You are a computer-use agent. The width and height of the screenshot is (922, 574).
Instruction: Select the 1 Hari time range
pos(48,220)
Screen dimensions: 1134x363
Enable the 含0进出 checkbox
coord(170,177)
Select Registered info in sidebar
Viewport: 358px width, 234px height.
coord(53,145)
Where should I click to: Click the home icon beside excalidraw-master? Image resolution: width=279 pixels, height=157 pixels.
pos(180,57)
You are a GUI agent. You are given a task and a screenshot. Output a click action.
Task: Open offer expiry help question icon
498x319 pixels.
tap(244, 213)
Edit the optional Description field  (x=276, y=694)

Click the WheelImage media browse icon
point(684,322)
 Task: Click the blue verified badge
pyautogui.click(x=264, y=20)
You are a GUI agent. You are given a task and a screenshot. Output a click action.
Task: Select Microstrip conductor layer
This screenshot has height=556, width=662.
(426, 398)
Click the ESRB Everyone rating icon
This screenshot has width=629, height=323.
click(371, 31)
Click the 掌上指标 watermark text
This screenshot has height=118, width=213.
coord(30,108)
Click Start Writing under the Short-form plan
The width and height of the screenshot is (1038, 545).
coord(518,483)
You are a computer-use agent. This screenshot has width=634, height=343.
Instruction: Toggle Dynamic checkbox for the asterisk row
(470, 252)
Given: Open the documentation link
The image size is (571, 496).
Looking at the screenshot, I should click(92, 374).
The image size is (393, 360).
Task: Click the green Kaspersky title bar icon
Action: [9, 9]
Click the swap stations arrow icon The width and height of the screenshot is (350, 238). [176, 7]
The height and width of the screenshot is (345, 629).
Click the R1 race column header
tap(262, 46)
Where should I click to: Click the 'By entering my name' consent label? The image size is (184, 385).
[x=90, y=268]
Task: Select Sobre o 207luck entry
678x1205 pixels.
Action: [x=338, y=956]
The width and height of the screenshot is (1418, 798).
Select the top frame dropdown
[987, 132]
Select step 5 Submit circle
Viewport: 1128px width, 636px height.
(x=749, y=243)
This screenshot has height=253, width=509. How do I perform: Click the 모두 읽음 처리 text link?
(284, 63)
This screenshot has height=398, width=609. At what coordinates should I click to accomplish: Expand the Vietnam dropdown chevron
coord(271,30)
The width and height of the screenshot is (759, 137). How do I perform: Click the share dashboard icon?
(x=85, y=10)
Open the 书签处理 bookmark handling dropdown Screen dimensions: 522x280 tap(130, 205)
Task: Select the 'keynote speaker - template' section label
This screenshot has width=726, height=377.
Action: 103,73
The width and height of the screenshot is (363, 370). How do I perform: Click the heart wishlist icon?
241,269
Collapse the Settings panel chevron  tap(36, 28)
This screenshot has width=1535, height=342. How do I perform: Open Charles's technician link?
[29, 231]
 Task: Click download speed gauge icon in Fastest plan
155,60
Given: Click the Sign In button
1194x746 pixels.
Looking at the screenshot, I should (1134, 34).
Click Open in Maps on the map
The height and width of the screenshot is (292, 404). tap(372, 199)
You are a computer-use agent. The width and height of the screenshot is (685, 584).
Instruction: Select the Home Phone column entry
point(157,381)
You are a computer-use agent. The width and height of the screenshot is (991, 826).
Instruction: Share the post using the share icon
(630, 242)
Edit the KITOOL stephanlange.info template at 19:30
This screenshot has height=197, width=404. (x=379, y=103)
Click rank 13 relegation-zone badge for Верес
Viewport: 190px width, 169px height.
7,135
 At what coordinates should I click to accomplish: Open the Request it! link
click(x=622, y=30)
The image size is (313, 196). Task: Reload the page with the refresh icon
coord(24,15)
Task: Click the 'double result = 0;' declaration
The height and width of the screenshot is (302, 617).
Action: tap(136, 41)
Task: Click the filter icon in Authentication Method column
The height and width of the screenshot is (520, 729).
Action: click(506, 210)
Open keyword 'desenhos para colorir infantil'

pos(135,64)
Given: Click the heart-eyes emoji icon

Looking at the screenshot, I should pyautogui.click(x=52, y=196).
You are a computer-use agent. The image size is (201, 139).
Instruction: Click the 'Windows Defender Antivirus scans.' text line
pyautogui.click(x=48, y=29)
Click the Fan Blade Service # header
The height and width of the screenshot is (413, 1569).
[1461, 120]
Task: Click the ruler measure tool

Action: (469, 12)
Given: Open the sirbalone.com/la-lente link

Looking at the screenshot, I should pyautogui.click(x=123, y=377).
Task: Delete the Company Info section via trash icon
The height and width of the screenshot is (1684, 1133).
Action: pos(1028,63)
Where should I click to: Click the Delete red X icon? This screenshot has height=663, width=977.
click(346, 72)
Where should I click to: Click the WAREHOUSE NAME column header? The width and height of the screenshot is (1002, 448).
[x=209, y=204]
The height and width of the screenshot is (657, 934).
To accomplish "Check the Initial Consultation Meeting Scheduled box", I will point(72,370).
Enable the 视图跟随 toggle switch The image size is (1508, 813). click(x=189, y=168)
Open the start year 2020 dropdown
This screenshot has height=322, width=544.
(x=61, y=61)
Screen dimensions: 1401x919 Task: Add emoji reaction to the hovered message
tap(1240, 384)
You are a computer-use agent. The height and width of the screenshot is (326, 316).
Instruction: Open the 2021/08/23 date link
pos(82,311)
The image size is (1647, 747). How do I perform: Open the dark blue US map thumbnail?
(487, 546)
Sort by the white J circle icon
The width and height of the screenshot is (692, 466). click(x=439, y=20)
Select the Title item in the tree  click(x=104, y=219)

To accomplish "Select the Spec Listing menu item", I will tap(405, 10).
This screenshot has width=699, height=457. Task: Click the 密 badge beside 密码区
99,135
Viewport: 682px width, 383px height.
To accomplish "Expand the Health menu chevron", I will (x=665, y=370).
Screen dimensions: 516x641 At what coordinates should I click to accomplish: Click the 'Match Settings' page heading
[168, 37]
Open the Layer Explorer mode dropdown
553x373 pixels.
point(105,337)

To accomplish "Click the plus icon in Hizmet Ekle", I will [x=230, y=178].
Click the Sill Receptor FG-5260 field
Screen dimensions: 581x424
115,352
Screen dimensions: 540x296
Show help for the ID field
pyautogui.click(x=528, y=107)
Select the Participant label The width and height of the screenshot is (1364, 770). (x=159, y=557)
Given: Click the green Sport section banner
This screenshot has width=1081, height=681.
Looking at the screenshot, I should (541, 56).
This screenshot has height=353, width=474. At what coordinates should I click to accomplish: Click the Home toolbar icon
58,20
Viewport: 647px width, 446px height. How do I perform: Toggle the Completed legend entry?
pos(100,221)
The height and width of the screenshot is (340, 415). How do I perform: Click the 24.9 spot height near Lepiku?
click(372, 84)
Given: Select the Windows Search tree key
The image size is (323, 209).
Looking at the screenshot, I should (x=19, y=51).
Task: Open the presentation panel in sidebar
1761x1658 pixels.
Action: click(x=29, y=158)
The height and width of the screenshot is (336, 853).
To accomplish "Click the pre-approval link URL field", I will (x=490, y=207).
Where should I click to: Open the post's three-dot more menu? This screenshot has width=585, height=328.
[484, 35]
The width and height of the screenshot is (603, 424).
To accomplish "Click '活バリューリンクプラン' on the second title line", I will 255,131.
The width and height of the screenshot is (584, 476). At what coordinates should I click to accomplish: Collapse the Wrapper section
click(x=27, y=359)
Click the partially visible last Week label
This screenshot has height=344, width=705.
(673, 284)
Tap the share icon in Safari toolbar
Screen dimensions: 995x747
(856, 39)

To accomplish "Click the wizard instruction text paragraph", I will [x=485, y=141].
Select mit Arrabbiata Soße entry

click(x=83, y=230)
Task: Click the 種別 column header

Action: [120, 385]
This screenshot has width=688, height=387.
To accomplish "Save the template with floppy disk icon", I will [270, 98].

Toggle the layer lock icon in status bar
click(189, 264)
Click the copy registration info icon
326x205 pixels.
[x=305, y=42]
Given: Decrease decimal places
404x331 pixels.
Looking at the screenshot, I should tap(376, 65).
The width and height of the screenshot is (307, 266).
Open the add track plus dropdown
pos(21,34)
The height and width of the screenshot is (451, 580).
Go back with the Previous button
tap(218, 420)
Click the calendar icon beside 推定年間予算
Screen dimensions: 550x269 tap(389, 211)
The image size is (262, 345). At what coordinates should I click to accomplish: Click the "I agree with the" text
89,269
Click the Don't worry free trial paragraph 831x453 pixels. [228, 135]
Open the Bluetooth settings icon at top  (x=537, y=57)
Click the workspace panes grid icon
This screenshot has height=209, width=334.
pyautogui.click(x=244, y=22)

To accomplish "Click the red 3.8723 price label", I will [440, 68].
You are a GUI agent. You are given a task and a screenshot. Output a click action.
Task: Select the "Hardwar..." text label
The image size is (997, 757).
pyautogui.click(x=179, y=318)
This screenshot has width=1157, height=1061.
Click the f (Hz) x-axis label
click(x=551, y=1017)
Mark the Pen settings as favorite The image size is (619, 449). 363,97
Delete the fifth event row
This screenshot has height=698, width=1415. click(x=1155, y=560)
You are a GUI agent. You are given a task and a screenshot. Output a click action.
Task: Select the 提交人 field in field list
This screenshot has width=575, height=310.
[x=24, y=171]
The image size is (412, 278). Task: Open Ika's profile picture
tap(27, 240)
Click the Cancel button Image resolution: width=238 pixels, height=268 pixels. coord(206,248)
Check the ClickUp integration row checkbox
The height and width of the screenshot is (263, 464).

******************************

_Assigned task_.
Reproduce, exactly as they stand in the data above, the lines from the one that holds "Where should I click to: Click the Delete" to the one that holds "Open the start year 2020 dropdown", inclusive.

_Result of the task_.
Where should I click to: Click the Delete red X icon? This screenshot has height=663, width=977.
click(346, 72)
Where should I click to: Click the WAREHOUSE NAME column header? The width and height of the screenshot is (1002, 448).
[x=209, y=204]
The height and width of the screenshot is (657, 934).
To accomplish "Check the Initial Consultation Meeting Scheduled box", I will point(72,370).
Enable the 视图跟随 toggle switch The image size is (1508, 813). click(x=189, y=168)
Open the start year 2020 dropdown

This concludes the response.